On January 18, 1945, Gleiwitz I was evacuated due to approaching Allied forces. The prisoners marched for miles through the snow and many people died or were shot. They stopped in Blechhammer labor camp and were put in barracks for the night. Shmuel dreamed that his mother told him to stay where he was. The prisoners awoke when Allied troops began firing on the camp. Remembering his dream, Shmuel decided to stay and convinced his friend to stay, too. They ran to the back of the camp, crawled through a hole blown in a wall, rolled down a ravine, and escaped into the woods. They lived on snow and stolen potatoes in the woods for over a week, when they were liberated by Soviet troops near Buchberg, who gave them no assistance and told them to go home.

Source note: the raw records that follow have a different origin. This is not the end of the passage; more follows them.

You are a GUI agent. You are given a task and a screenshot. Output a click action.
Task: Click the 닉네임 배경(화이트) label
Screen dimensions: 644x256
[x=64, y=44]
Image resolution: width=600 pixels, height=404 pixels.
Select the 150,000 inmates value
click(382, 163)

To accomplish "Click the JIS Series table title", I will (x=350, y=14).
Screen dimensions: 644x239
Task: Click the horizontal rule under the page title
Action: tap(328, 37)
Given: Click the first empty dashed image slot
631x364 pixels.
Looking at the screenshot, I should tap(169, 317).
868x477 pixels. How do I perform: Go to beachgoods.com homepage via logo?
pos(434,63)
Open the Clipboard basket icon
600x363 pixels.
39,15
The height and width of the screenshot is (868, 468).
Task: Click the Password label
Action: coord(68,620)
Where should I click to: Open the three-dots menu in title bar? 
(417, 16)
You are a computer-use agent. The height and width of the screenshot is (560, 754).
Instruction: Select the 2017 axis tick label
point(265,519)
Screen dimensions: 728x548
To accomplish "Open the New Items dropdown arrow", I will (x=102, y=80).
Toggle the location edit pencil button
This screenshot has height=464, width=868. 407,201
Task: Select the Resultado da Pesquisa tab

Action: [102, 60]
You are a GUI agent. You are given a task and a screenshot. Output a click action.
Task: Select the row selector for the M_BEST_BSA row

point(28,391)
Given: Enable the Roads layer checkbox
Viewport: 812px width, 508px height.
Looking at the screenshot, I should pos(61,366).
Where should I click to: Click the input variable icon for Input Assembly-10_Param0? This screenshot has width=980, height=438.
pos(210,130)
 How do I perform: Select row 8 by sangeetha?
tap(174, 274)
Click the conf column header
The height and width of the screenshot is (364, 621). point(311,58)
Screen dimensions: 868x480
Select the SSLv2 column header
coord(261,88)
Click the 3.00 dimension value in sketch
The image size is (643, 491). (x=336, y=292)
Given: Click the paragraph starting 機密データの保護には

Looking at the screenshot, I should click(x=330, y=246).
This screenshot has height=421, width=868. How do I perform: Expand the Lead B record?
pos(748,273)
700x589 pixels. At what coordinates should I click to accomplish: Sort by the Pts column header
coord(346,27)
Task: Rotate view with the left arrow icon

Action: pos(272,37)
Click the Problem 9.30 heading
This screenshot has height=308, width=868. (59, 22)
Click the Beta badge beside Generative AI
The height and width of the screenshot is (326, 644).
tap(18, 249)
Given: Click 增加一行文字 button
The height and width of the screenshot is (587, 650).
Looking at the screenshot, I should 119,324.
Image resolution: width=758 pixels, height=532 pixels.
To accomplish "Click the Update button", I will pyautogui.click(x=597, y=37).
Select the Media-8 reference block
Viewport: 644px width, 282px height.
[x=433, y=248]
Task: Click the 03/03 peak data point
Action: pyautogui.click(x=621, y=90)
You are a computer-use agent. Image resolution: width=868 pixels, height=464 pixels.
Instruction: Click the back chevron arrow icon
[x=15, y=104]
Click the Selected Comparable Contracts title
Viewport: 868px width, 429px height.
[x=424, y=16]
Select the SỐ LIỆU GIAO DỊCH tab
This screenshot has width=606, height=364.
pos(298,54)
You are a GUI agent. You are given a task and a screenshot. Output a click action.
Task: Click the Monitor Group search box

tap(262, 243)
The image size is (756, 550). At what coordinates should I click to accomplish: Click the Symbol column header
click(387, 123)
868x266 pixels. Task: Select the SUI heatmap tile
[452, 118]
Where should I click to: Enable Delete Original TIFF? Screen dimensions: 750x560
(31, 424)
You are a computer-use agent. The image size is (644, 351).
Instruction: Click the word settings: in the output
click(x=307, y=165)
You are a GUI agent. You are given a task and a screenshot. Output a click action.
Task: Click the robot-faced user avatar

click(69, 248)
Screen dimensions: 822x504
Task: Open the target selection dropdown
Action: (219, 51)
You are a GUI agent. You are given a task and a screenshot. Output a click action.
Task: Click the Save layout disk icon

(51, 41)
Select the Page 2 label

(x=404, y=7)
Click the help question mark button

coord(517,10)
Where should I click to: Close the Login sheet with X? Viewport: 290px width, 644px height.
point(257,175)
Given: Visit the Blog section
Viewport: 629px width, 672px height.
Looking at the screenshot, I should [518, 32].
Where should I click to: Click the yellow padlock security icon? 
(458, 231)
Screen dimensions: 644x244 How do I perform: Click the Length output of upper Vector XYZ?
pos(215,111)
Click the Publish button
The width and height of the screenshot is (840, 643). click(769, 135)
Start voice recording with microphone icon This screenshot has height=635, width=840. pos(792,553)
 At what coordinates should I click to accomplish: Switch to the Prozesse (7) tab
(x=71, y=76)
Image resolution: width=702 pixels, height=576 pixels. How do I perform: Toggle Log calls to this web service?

Shmuel walked back to Kozienice with a small group of survivors. He learned that his parents, siblings, and grandmothers had been killed in Treblinka. Only one cousin was still alive. In March 1945, Shmuel opened a flour mill and built a house. On May 7, Germany surrendered. Later that month, Shmuel learned that Regina was alive and in Radom and he sent someone to get her. After he heard of pogroms in the area, Shmuel made plans for them to illegally enter Czechoslovakia. They traveled to the Czech border by train, then crawled under the train to the other side when it was stopped for officials to check papers. The couple went to Prague but could not stay. They tried unsuccessfully to go to Palestine with the Haganah. In 1946, they traveled to Germany and settled in Foehrenwald displaced persons camp in Wolfratshausen. Shmuel worked for the United Nation Relief and Rehabilitation Administration and the Joint Distribution Committee. Regina and Shmuel had a civil marriage in Munich and a religious ceremony in Foehrenwald on May 21, 1946. They moved to Stuttgart to be near Regina’s only surviving sibling, her brother Max, who was in the US military. Regina’s uncle, Samuel Kreps, sponsored their emigration to the United States. They arrived in New York on October 2, 1947. Shmuel changed his name to Samuel Spiegel. They settled in Washington, D.C. and had three daughters. Samuel opened a sheet metal business. Samuel and Regina have shared their experiences with many community and school groups, because people should know what happened.